## RECORDS SHOWN

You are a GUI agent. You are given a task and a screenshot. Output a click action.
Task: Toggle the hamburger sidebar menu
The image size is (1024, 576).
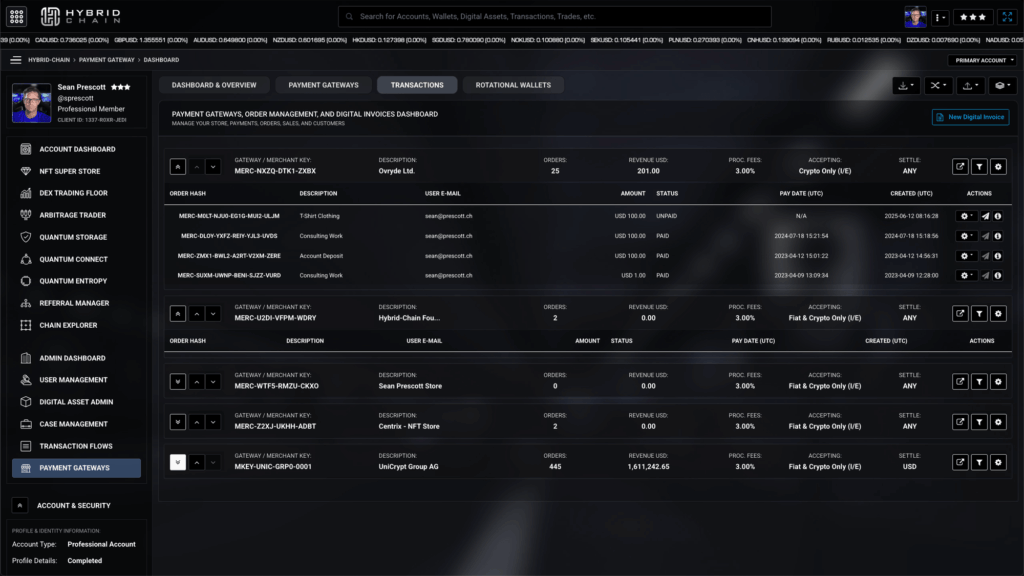[x=16, y=60]
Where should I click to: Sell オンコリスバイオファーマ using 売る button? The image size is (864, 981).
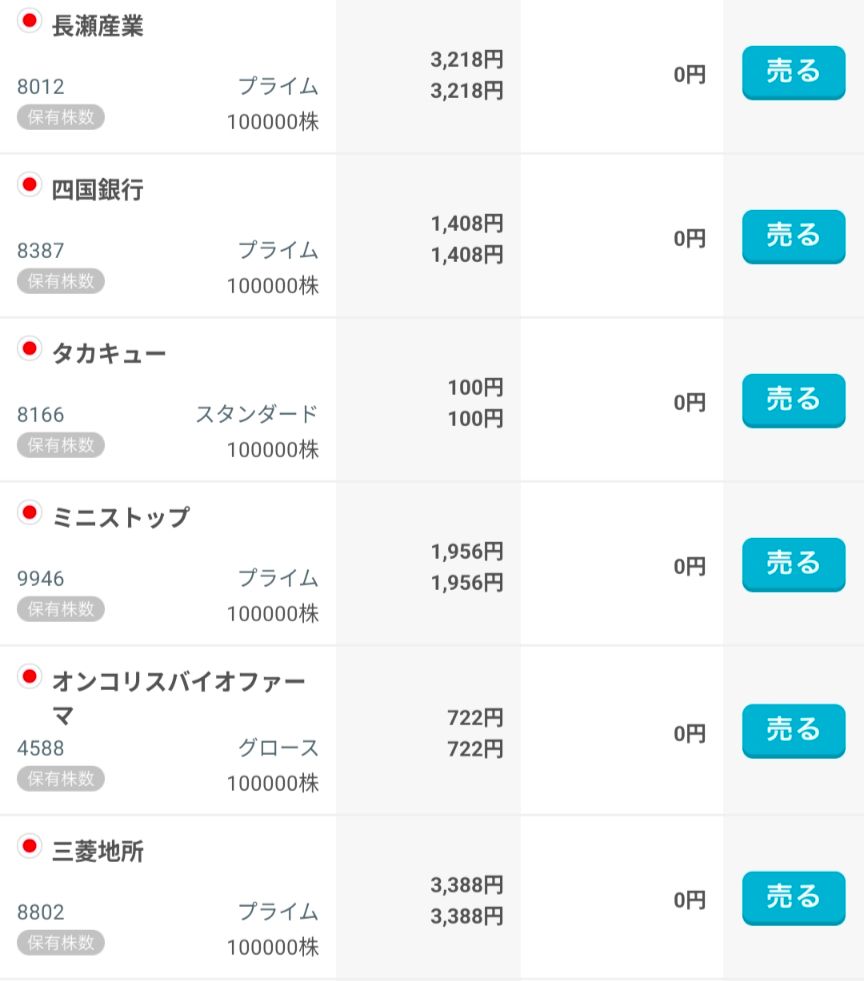pyautogui.click(x=793, y=731)
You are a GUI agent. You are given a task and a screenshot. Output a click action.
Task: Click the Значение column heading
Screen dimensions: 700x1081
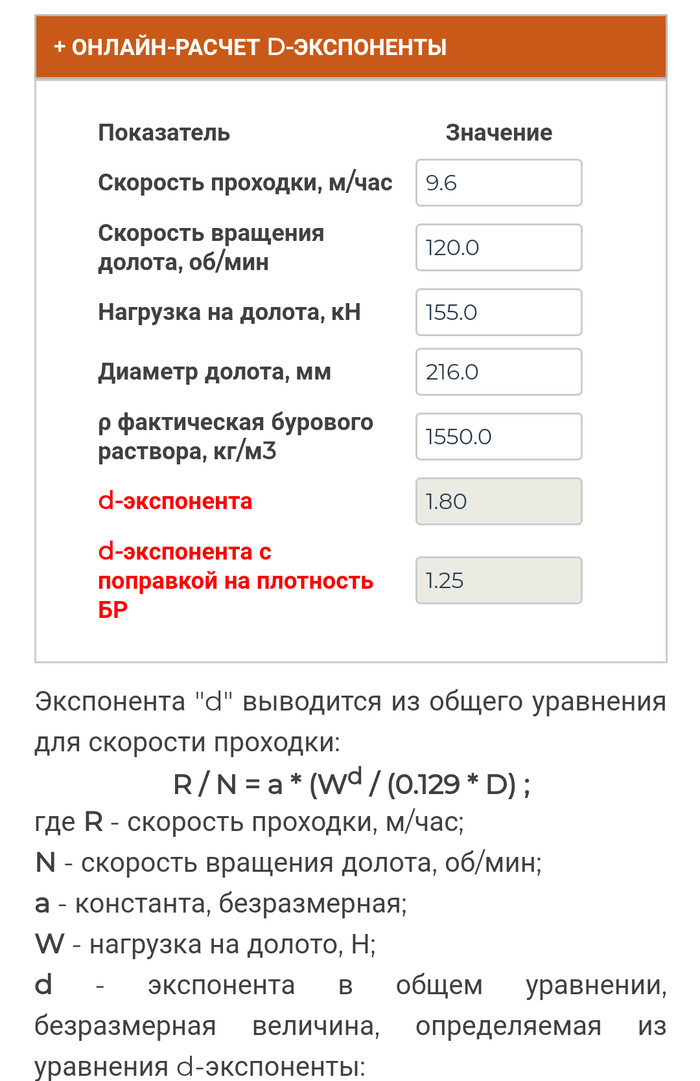click(498, 133)
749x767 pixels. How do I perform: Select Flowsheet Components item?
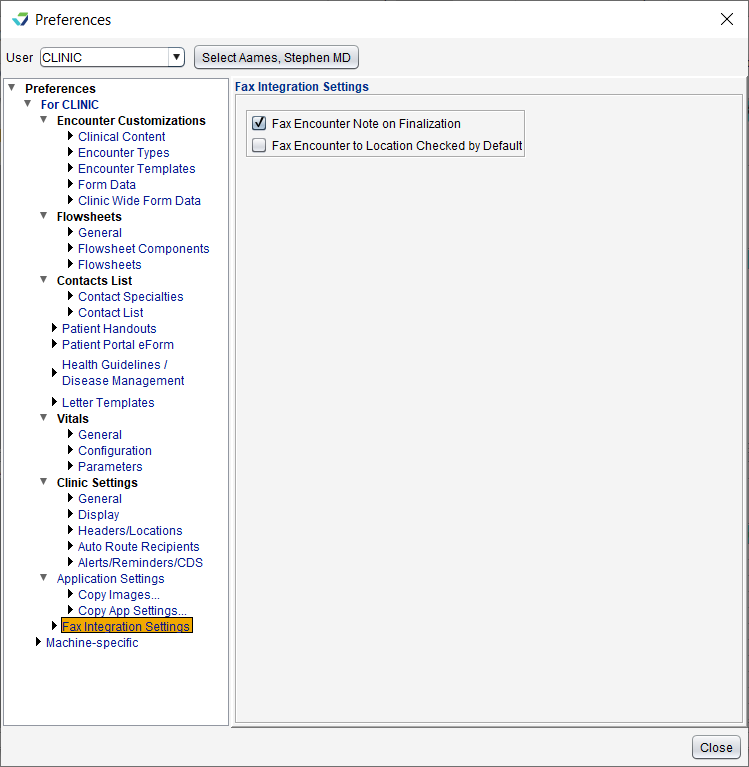click(144, 249)
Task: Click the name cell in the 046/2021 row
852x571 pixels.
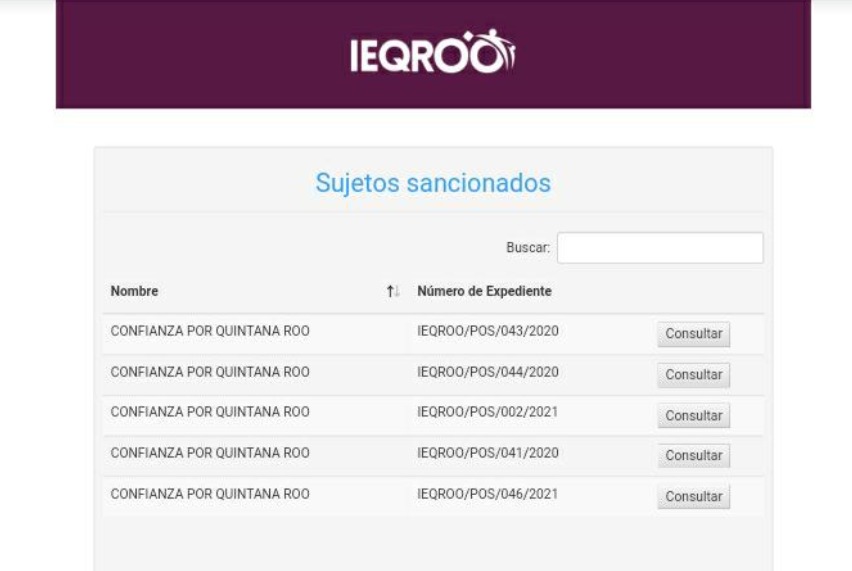Action: click(210, 494)
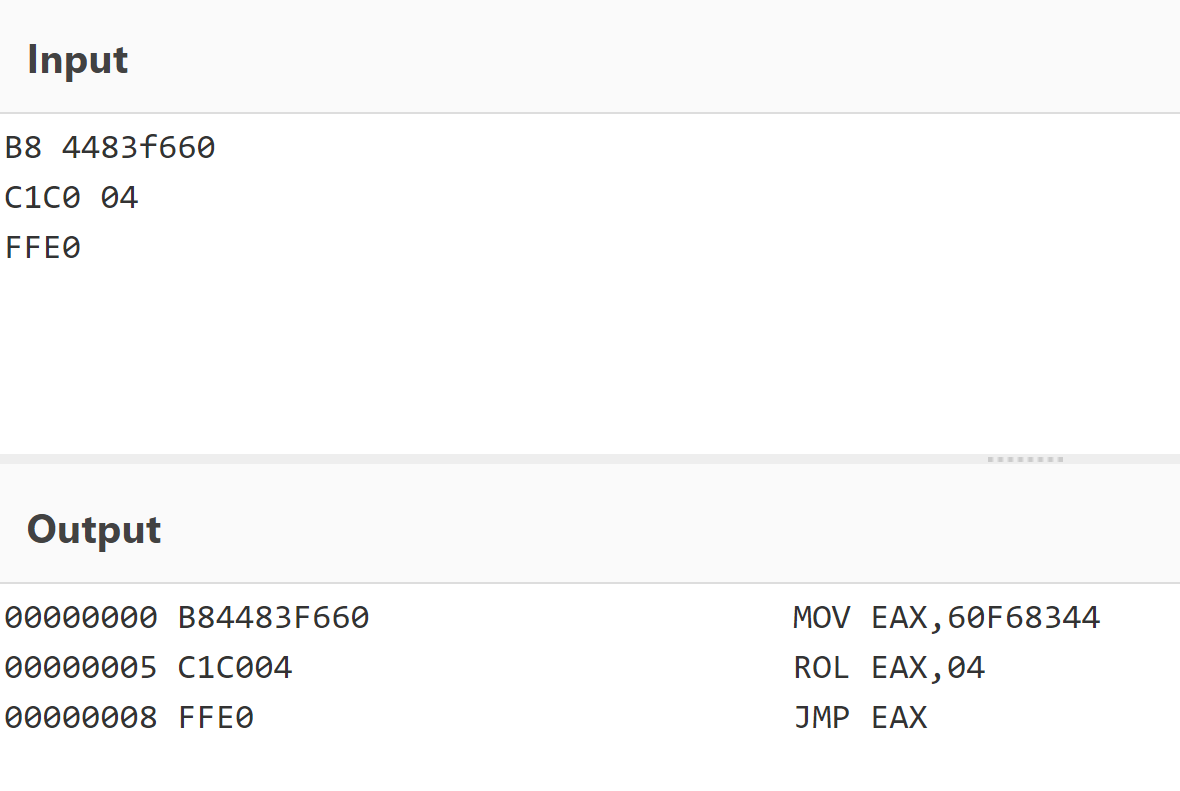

## THE EXERCISE
Can you rewrite the items above as a JSON list of strings, one string per line, with blank lines skipped and the pictures left out?

## RESULT
[
  "You are a GUI agent. You are given a task and a screenshot. Output a click action.",
  "Task: Toggle the hamburger sidebar menu",
  "The image size is (1024, 576).",
  "[x=16, y=60]",
  "Where should I click to: Sell オンコリスバイオファーマ using 売る button? The image size is (864, 981).",
  "pyautogui.click(x=793, y=731)",
  "You are a GUI agent. You are given a task and a screenshot. Output a click action.",
  "Task: Click the Значение column heading",
  "Screen dimensions: 700x1081",
  "click(498, 133)",
  "749x767 pixels. How do I perform: Select Flowsheet Components item?",
  "click(144, 249)",
  "Task: Click the name cell in the 046/2021 row",
  "852x571 pixels.",
  "Action: click(210, 494)"
]